_DOCUMENT_.
As an example, if you wanted to produce kernel density estimates by
using the Gaussian kernel with optimal half-width, you would specify
**kdenopts(gauss)** and if you also wanted a half-width of 5, you would
specify **kdenopts(gauss width(5))**.

+-----------+
----+ Add plots +--------------------------------------------------------

**addplot(***plot***)** allows adding more **graph** **twoway** plots to the graph; see
**[G-3]** *addplot_option*.

+---------------------------------------------+
----+ Y axis, X axis, Titles, Legend, Overall, By +----------------------

*twoway_options* are any of the options documented in **[G-3]** *twoway_options*.
This includes, most importantly, options for titling the graph (see
**[G-3]** *title_options*), options for saving the graph to disk (see **[G-3]**
*saving_option*), and the **by()** option, which will allow you to
simultaneously graph histograms for different subsets of the data
(see **[G-3]** *by_option*).

__Remarks__

Remarks are presented under the following headings:

Histograms of continuous variables
Overlaying normal and kernel-density estimates
Histograms of discrete variables
Use with by()
Video example

For an example of editing a histogram with the Graph Editor, see Pollock
(2011, 29-31).

__Histograms of continuous variables__

**histogram** assumes the variable is continuous, so you need type only
**histogram** followed by the variable name:

**. sysuse sp500**
**. histogram volume**
*(**click to run**)*

Note the small values reported for density on the *y* axis. They are
correct; if you added up the area of the bars, you would get 1.

_CHALLENGE_. Copy the histogram help text starting at "As an example, if" and ending at "specify **kdenopts(gauss width(5))**.", swapping "half-width" for "bandwidth". Rely only on the histogram help text.

_STORED ROWS_.
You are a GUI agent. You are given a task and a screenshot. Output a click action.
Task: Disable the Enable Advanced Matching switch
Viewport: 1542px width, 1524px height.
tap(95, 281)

* * *

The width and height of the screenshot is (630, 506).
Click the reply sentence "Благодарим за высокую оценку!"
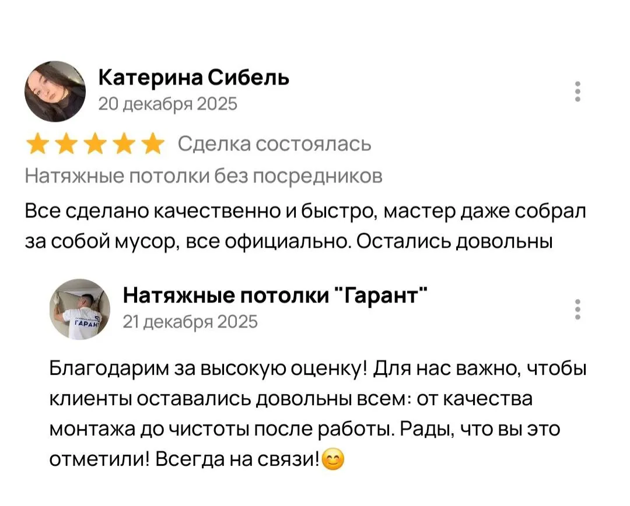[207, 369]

==

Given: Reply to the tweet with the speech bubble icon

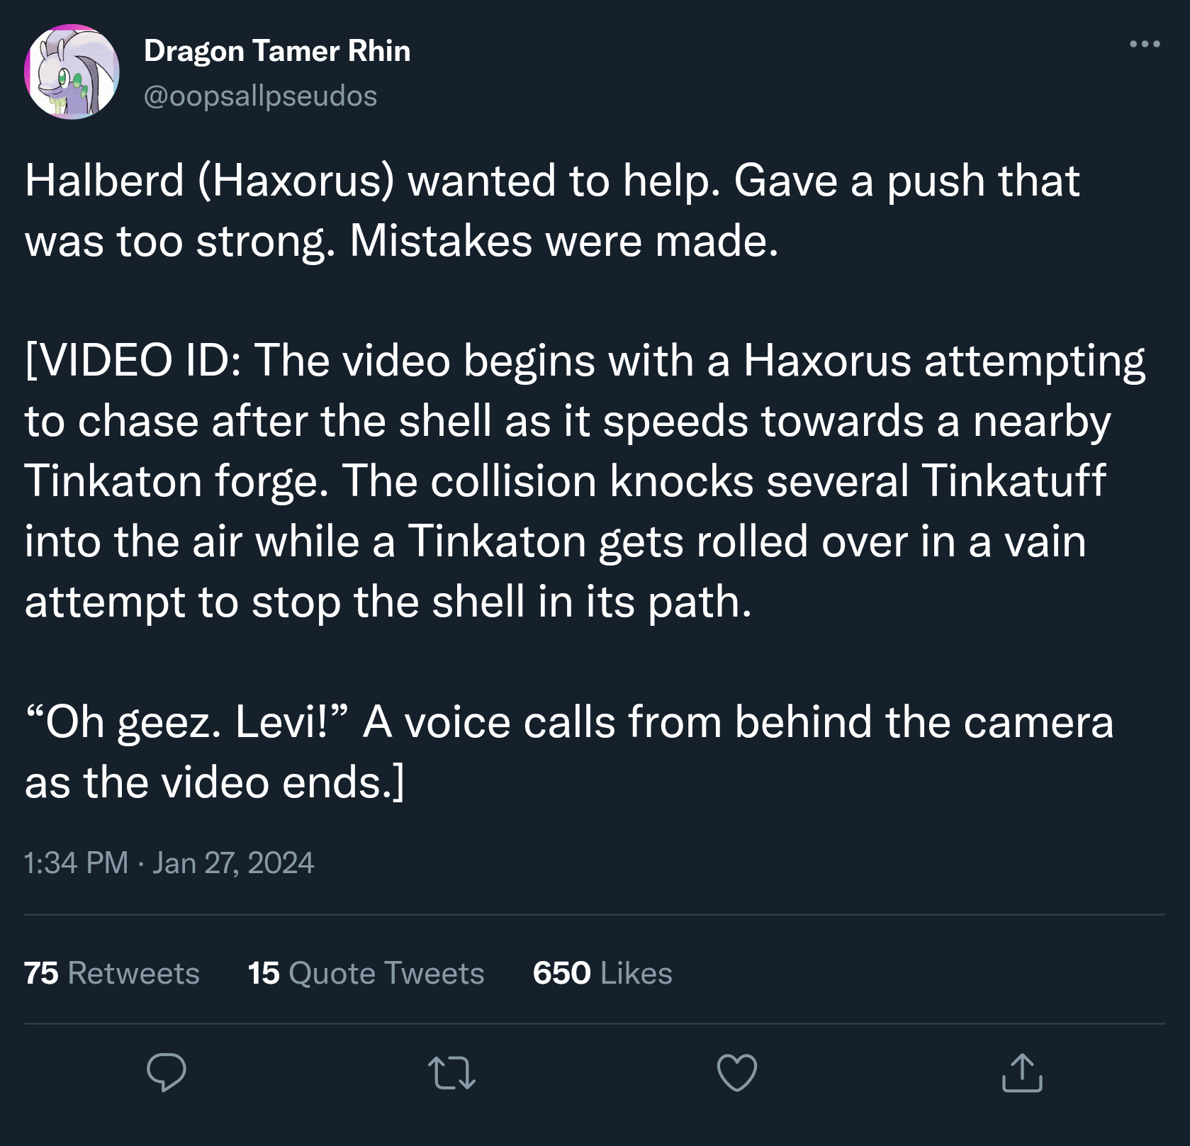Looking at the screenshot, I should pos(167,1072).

_RESULT_.
As an example, if you wanted to produce kernel density estimates by
using the Gaussian kernel with optimal bandwidth, you would specify
**kdenopts(gauss)** and if you also wanted a bandwidth of 5, you would
specify **kdenopts(gauss width(5))**.